Before I start adding filters, I would like to touch on a controversial subject in designing and testing trading systems, that is Optimization. 

Why can't I just change the parameters of MACD that I used?  For example keep changing the period used in MACD from (12,26,9) to (19,40,9) with increment 1 each time then compare the performance summary and try to get the best result.  Then plot a heat-map and choose the best parameters.  A lot of famous authors call this process optimization.  Some argue that it is curve-fitting. 

In my opinion they are both correct, optimization is a form of curve-fitting.  When you over do it, it become more and more curve-fitting but when you do it just right (that's why it is still an art), you are just trying to get the parameters that reflected better on the signature of the market you are testing as each market has different types of players and the underlying product is also different.

When you do optimization, pay extra attention to the results from neighbouring numbers, you have to be extra careful e.g. when SMA 10/20 and SMA 12/20 are losing money but your SMA 11/20 produces great numbers.

The easiest way to tell that a trading system is over curve-fitting is by looking at the number of indicators used.  A robust trading system should be simple but no simpler. As a rule of thumb, if it has more than 5-6 indicators usually it is a sign of over curve-fitting already as you may be trying to catch every top and bottom in the chart that you are looking at.  Just be honest with your out-sample testing result!

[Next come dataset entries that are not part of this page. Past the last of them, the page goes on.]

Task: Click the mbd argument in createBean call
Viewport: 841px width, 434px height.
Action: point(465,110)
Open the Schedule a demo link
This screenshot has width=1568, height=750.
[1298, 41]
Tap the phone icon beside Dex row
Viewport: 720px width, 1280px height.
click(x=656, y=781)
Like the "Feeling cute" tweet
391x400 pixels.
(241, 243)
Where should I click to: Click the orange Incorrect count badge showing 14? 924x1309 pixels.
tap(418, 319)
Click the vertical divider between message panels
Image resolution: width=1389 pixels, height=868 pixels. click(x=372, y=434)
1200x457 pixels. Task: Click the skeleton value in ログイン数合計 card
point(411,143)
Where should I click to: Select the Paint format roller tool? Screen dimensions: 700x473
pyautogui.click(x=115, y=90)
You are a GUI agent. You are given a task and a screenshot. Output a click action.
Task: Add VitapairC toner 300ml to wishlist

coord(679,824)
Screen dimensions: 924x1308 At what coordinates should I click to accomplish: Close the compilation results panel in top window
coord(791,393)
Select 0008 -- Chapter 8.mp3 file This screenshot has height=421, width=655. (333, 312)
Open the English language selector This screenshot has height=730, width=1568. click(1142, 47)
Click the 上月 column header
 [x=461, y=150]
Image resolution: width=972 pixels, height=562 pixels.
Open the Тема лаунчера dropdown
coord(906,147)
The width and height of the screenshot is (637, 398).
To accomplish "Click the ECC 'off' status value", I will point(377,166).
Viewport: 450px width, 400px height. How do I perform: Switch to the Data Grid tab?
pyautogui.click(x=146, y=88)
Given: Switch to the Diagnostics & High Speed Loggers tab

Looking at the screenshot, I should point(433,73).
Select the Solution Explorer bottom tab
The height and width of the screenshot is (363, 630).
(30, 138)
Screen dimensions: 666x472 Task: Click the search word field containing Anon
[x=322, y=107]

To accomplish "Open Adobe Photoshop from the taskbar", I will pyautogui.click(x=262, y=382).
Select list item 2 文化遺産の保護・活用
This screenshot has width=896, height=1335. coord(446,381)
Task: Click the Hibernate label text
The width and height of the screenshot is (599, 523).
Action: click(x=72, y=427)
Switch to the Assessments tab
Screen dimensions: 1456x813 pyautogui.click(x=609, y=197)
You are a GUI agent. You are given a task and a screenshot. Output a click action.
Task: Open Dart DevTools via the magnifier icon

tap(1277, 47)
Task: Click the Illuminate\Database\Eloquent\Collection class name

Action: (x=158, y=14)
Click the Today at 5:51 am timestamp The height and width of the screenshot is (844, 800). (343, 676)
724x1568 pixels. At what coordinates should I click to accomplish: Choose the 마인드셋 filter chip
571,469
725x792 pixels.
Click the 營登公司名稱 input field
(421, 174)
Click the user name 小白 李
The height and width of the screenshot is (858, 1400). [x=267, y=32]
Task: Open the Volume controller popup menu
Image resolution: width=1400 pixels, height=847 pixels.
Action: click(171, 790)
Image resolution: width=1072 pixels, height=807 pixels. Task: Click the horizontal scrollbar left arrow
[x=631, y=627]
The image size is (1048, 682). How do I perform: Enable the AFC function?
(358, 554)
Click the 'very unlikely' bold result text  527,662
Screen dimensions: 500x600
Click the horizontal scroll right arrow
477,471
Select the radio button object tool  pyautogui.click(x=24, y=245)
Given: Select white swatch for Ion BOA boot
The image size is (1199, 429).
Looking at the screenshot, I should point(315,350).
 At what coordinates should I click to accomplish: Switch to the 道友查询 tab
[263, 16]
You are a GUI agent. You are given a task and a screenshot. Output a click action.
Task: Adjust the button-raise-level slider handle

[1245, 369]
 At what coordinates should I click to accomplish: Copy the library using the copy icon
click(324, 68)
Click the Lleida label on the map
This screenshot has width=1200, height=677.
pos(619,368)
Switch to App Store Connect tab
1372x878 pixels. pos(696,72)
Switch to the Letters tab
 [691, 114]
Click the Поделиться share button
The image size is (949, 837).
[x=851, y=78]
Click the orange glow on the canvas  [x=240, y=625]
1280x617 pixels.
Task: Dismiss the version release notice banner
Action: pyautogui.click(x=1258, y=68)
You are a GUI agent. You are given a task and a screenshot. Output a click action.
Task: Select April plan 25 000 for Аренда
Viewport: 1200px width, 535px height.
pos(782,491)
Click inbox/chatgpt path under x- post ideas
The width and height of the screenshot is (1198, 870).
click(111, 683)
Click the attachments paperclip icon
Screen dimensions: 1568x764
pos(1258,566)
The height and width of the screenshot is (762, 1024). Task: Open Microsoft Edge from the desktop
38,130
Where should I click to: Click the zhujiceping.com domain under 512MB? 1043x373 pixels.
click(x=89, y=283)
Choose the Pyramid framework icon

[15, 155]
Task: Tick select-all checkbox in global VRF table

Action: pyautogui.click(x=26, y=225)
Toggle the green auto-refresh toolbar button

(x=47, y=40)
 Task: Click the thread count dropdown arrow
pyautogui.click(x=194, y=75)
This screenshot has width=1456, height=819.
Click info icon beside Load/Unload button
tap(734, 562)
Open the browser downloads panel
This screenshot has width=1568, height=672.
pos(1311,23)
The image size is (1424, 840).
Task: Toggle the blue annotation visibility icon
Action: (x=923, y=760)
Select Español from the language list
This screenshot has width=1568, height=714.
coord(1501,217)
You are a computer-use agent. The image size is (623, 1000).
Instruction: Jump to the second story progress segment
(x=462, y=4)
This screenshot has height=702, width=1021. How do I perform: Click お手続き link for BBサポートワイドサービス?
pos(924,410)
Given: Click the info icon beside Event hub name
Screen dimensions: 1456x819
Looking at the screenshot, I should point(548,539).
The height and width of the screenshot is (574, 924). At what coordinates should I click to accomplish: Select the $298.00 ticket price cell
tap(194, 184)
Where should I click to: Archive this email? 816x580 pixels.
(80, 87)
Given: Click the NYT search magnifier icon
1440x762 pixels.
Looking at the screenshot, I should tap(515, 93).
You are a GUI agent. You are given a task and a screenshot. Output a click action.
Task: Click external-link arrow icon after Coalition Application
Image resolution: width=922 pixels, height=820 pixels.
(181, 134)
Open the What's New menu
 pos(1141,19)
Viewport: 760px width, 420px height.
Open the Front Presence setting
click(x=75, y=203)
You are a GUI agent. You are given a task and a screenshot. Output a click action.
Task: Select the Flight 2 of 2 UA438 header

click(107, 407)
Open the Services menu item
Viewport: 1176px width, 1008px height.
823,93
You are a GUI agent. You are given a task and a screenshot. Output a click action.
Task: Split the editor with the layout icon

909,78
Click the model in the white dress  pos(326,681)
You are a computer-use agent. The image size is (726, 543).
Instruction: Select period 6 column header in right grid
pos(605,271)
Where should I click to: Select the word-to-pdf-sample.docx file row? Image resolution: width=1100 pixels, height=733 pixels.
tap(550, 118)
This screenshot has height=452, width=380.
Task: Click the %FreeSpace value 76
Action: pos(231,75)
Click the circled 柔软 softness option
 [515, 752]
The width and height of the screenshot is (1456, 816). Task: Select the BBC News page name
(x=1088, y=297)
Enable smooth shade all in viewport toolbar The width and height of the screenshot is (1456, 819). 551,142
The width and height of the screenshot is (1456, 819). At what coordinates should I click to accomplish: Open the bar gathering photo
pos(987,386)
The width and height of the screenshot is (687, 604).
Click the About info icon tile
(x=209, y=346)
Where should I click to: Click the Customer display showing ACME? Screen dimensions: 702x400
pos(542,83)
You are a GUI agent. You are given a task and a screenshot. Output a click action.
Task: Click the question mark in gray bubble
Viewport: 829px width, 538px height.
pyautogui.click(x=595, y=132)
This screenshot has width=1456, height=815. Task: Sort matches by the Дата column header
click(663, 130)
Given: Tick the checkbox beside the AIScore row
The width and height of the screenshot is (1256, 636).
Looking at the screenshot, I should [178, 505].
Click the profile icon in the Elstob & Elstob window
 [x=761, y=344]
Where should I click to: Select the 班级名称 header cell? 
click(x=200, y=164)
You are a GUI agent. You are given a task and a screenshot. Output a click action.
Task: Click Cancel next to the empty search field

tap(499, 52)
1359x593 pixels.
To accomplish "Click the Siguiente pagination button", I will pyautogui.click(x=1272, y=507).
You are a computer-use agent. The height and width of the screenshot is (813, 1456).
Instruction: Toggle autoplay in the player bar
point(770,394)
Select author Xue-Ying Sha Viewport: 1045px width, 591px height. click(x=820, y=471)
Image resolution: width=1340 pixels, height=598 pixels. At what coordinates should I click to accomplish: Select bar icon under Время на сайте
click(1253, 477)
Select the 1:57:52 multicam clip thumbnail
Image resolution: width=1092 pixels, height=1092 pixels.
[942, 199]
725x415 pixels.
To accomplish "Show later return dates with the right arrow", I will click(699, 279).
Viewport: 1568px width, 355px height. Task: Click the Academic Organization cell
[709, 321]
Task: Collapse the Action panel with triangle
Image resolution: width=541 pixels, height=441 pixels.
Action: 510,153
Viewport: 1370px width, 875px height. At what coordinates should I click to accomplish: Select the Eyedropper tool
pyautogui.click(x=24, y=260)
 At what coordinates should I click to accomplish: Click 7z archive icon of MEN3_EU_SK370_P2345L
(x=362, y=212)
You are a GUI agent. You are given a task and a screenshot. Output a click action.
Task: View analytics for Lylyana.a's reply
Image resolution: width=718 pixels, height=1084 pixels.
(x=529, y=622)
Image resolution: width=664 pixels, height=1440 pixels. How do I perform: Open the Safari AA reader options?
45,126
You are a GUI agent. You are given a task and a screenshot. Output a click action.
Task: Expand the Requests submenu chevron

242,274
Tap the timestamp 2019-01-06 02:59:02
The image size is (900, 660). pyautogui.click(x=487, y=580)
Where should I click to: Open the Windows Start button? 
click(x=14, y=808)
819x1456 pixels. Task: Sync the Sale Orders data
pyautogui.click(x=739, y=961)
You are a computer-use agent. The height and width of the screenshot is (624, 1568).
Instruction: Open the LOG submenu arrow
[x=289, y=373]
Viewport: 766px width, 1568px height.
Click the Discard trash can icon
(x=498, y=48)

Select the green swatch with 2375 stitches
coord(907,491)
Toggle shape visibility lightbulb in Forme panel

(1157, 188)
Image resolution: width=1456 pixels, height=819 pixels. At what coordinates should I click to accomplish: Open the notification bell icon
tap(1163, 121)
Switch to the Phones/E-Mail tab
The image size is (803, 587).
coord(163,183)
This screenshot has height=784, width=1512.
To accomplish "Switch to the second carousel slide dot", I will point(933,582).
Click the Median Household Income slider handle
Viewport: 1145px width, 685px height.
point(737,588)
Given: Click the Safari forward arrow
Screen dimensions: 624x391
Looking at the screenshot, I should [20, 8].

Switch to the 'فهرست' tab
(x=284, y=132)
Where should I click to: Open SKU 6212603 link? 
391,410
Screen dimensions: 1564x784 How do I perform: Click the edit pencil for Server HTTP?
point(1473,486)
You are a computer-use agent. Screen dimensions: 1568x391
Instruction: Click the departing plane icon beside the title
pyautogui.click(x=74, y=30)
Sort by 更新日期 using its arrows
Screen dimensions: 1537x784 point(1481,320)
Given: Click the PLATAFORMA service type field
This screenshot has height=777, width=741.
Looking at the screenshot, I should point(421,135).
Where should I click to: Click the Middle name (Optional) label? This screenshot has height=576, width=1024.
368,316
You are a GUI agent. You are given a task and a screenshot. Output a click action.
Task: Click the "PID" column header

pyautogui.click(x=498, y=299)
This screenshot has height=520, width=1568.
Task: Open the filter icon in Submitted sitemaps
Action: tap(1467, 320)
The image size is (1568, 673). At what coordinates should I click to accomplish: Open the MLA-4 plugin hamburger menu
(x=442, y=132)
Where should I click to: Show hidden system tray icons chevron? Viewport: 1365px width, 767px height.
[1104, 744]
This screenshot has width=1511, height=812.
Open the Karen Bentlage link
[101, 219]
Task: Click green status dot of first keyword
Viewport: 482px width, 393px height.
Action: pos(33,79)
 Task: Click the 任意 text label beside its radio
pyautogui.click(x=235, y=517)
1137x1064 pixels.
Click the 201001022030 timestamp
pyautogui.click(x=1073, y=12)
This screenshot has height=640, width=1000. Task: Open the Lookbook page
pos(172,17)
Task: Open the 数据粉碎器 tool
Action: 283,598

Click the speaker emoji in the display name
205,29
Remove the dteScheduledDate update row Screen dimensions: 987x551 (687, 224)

OK, enough talk, lets get back to adding filters to our MACD system.  Since the FKLI market is an equity index-based and the underlying is actually tracking a baskets of stocks, and by and large stocks over a long period of time (e.g. 10 years) are bullish bias, we can try adding a faster SMA period to go Long and a slower period to confirm the Short so as to cut down unnecessary whipsaws.  I would test with SMA 20 as a filter to go Long and SMA 50 as a filter for Short.

That means the system will go Long when the MACD line crosses above signal line AND the closing price is above SMA 20 (closed).  It will turn Short only when the MACD(12,26,9) line crosses below the signal line AND the closing price is below SMA 50(closed).

Lets take a look at the result...



And the equity chart (before cost)...




The result is much better comparing with the one before we add the filters.  We have also cut down a lot of unnecessary trades.  To be more sure (we can't really be 100% sure anyway) adding filters does have effect, we actually have to do the statistical significance test (null hypothesis test) which I won't discuss here as it is a big and heavy subject on its own!  However, you can learn on your own, just google "inferential statistics" or "descriptive statistics".

Good luck in systems building and testing.

Disclaimer: Taken from CFTC RULE 4.41 – HYPOTHETICAL OR SIMULATED PERFORMANCE RESULTS HAVE CERTAIN LIMITATIONS. UNLIKE AN ACTUAL PERFORMANCE RECORD, SIMULATED RESULTS DO NOT REPRESENT ACTUAL TRADING. ALSO, SINCE THE TRADES HAVE NOT BEEN EXECUTED, THE RESULTS MAY HAVE UNDER OR OVER COMPENSATED FOR THE IMPACT, IF ANY, OF CERTAIN MARKET FACTORS, SUCH AS LACK OF LIQUIDITY. SIMULATED TRADING PROGRAMS IN GENERAL ARE ALSO SUBJECT TO THE FACT THAT THEY ARE DESIGNED WITH THE BENEFIT OF HINDSIGHT. NO REPRESENTATION IS BEING MADE THAT ANY ACCOUNT WILL OR IS LIKELY TO ACHIEVE PROFIT OR LOSSES SIMILAR TO THOSE SHOWN.

AND

WHATEVER YOU READ HERE SHOULD BE USED AS LEARNING AIDS ONLY AND SHOULD NOT BE CONSTRUED AS INVESTMENT ADVICE. IF YOU DECIDE TO INVEST REAL MONEY, ALL TRADING DECISIONS ARE YOUR OWN RESPONSIBILITY.